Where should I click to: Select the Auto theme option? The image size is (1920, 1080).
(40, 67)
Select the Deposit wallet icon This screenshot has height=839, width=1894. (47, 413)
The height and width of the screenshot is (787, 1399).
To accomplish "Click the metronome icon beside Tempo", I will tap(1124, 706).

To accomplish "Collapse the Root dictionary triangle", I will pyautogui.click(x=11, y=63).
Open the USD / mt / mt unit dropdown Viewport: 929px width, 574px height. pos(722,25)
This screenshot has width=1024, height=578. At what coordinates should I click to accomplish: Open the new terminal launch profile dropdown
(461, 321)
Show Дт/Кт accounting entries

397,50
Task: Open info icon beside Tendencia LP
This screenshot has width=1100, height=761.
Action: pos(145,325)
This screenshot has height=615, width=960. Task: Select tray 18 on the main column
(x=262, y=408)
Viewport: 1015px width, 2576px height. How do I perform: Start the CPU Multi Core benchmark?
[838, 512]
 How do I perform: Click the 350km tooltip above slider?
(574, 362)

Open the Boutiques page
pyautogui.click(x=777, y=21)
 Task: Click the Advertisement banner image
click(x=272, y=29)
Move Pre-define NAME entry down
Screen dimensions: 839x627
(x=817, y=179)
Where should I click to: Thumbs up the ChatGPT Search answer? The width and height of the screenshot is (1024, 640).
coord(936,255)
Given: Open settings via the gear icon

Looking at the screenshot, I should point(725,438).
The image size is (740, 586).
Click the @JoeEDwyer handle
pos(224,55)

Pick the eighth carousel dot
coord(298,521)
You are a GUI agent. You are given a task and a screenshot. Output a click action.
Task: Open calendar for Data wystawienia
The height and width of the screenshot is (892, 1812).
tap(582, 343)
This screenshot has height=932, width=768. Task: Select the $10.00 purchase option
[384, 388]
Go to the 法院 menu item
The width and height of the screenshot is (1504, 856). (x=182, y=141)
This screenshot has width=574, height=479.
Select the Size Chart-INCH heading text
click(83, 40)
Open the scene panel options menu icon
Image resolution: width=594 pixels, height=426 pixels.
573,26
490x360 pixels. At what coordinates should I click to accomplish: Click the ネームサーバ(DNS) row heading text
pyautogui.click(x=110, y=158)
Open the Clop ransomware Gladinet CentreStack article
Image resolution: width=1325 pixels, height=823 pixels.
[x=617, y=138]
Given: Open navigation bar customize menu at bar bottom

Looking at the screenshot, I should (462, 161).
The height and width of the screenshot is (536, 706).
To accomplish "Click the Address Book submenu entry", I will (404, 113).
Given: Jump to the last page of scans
# # # #
## EXERCISE
Keeping every word as it is, repeat all of the records.

## REPLY
Where should I click to: Select the Auto theme option? The image size is (1920, 1080).
(40, 67)
Select the Deposit wallet icon This screenshot has height=839, width=1894. (47, 413)
The height and width of the screenshot is (787, 1399).
To accomplish "Click the metronome icon beside Tempo", I will tap(1124, 706).

To accomplish "Collapse the Root dictionary triangle", I will pyautogui.click(x=11, y=63).
Open the USD / mt / mt unit dropdown Viewport: 929px width, 574px height. pos(722,25)
This screenshot has width=1024, height=578. At what coordinates should I click to accomplish: Open the new terminal launch profile dropdown
(461, 321)
Show Дт/Кт accounting entries

397,50
Task: Open info icon beside Tendencia LP
This screenshot has width=1100, height=761.
Action: pos(145,325)
This screenshot has height=615, width=960. Task: Select tray 18 on the main column
(x=262, y=408)
Viewport: 1015px width, 2576px height. How do I perform: Start the CPU Multi Core benchmark?
[838, 512]
 How do I perform: Click the 350km tooltip above slider?
(574, 362)

Open the Boutiques page
pyautogui.click(x=777, y=21)
 Task: Click the Advertisement banner image
click(x=272, y=29)
Move Pre-define NAME entry down
Screen dimensions: 839x627
(x=817, y=179)
Where should I click to: Thumbs up the ChatGPT Search answer? The width and height of the screenshot is (1024, 640).
coord(936,255)
Given: Open settings via the gear icon

Looking at the screenshot, I should point(725,438).
The image size is (740, 586).
Click the @JoeEDwyer handle
pos(224,55)

Pick the eighth carousel dot
coord(298,521)
You are a GUI agent. You are given a task and a screenshot. Output a click action.
Task: Open calendar for Data wystawienia
The height and width of the screenshot is (892, 1812).
tap(582, 343)
This screenshot has height=932, width=768. Task: Select the $10.00 purchase option
[384, 388]
Go to the 法院 menu item
The width and height of the screenshot is (1504, 856). (x=182, y=141)
This screenshot has width=574, height=479.
Select the Size Chart-INCH heading text
click(83, 40)
Open the scene panel options menu icon
Image resolution: width=594 pixels, height=426 pixels.
573,26
490x360 pixels. At what coordinates should I click to accomplish: Click the ネームサーバ(DNS) row heading text
pyautogui.click(x=110, y=158)
Open the Clop ransomware Gladinet CentreStack article
Image resolution: width=1325 pixels, height=823 pixels.
[x=617, y=138]
Given: Open navigation bar customize menu at bar bottom

Looking at the screenshot, I should (462, 161).
The height and width of the screenshot is (536, 706).
To accomplish "Click the Address Book submenu entry", I will (404, 113).
Given: Jump to the last page of scans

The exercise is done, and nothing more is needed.